On the other hand, leave of court is required as regards discovery by (a) production or inspection of documents or things in accordance with Rule 27, or (b) physical and mental examination of persons under Rule 28, which may be granted upon due
application and a showing of due cause.

To ensure that availment of the modes of discovery is otherwise untrammeled and efficacious, the law imposes serious sanctions on the party who refuses to make discovery, such as dismissing the action or proceeding or part thereof, or rendering
judgment by default against the disobedient party; contempt of court, or arrest of the party or agent of the party; payment of the amount of reasonable expenses incurred in obtaining a court order to compel discovery; taking the matters inquired into
as established in accordance with the claim of the party seeking discovery; refusal to allow the disobedient party support or oppose designated claims or defenses; striking out pleadings or parts thereof; staying further proceedings. 38

Of course, there are limitations to discovery, even when permitted to be undertaken without leave and without judicial intervention. "As indicated by (the) Rules . . ., limitations inevitably arise when it can be shown that the examination is being
conducted in bad faith or in such a manner as to annoy, embarass, or oppress the person subject to the inquiry. 39 And . . . further limitations come into existence when the inquiry touches upon the
irrelevant or encroaches upon the recognized domains of privilege." 40

In fine, the liberty of a party to make discovery is well nigh unrestricted if the matters inquired into are otherwise relevant and not privileged, and the inquiry is made in good faith and within the bounds of the law.

It is in light of these broad principles underlying the deposition-discovery mechanism, in relation of course to the particular rules directly involved, that the issues in this case will now be resolved.

The petitioner's objections to the interrogatories served on it in accordance with Rule 25 of the Rules of Court cannot be sustained.

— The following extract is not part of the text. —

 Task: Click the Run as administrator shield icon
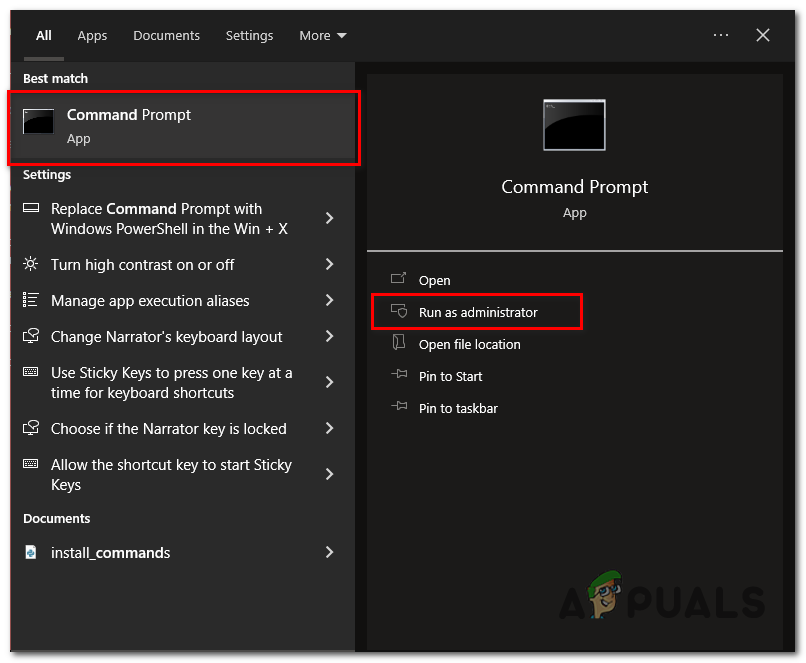[x=399, y=312]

It should initially be pointed out — as regards the private respondents "Motion for Leave to File Interrogatories" dated February 1, 1988 41
— that it was correct for them to seek leave to serve interrogatories,
because discovery was being availed of before an answer had been served. In such a situation, i.e., "after jurisdiction has been obtained over any defendant
or over property subject of the action" but before answer, Section 1 of Rule 24 (treating of depositions), in relation to Section 1 of Rule 25 (dealing with
interrogatories to parties) explicitly requires "leave of court." 42 But there was no need for the private respondents to seek such leave to serve their
"Amended Interrogatories to Plaintiff" (dated August 2, 1989 43) after they had filed their answer to the PCGG's complaint, just as there was no need for the
Sandiganbayan to act thereon.

1. The petitioner's first contention — that the interrogatories in question are defective because they (a) do not name the particular individuals to whom they
are propounded, being addressed only to the PCGG, and (b) are "fundamentally the same matters . . (private respondents) sought to be clarified through
their aborted Motion . . for Bill of Particulars" — are untenable and quickly disposed of.

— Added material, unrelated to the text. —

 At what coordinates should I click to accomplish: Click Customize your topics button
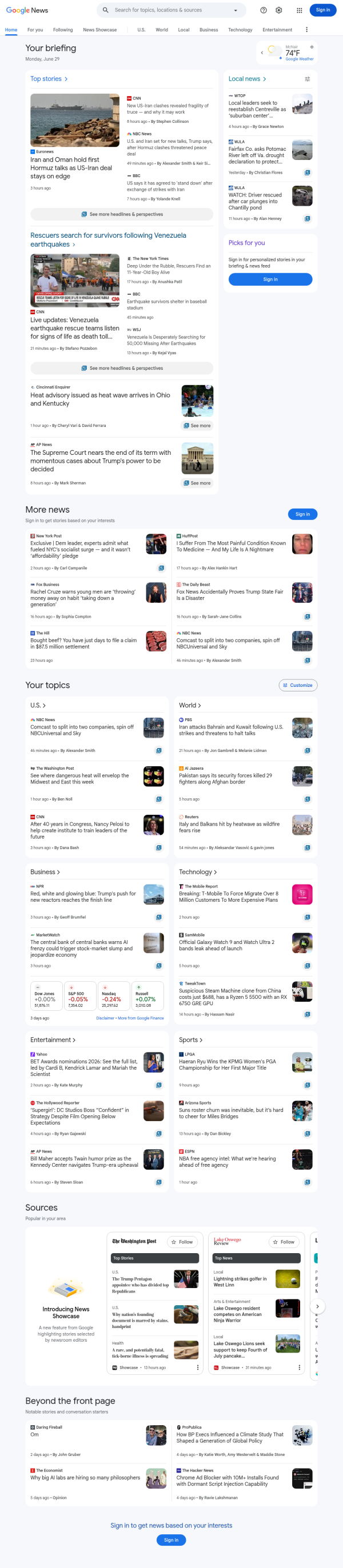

The first part of petitioner's submission is adequately confuted by Section 1, Rule 25 which states that if the party served with interrogatories is a juridical
entity such as "a public or private corporation or a partnership or association," the same shall be "answered . . by any officer thereof competent to testify in
its behalf." There is absolutely no reason why this proposition should not be applied by analogy to the interrogatories served on the PCGG. That the
interrogatories are addressed only to the PCGG, without naming any specific commissioner o officer thereof, is utterly of no consequence, and may not be
invoked as a reason to refuse to answer. As the rule states, the interrogatories shall be answered "by any officer thereof competent to testify in its behalf."

That the matters on which discovery is desired are the same matters subject of a prior motion for bill of particulars addressed to the PCGG's amended
complaint — and denied for lack of merit — is beside the point. Indeed, as already pointed out above, a bill of particulars may elicit only ultimate facts, not
so-called evidentiary facts. The latter are without doubt proper subject of discovery. 44

Neither may it be validly argued that the amended interrogatories lack specificity. The merest glance at them disproves the argument. The interrogatories are made to relate to individual paragraphs of the PCGG's expanded complaint and inquire
about details of the ultimate facts therein alleged. What the PCGG may properly do is to object to specific items of the interrogatories, on the ground of lack of relevancy, or privilege, or that the inquiries are being made in bad faith, or simply to
embarass or oppress it. 45 But until such an objection is presented and sustained, the obligation to answer subsists.

2. That the interrogatories deal with factual matters which will be part of the PCGG's proof upon trial, is not ground for suppressing them either. As already
pointed out, it is the precise purpose of discovery to ensure mutual knowledge of all the relevant facts on the part of all parties even before trial, this being
deemed essential to proper litigation. This is why either party may compel the other to disgorge whatever facts he has in his possession; and the stage at
which disclosure of evidence is made is advanced from the time of trial to the period preceding it.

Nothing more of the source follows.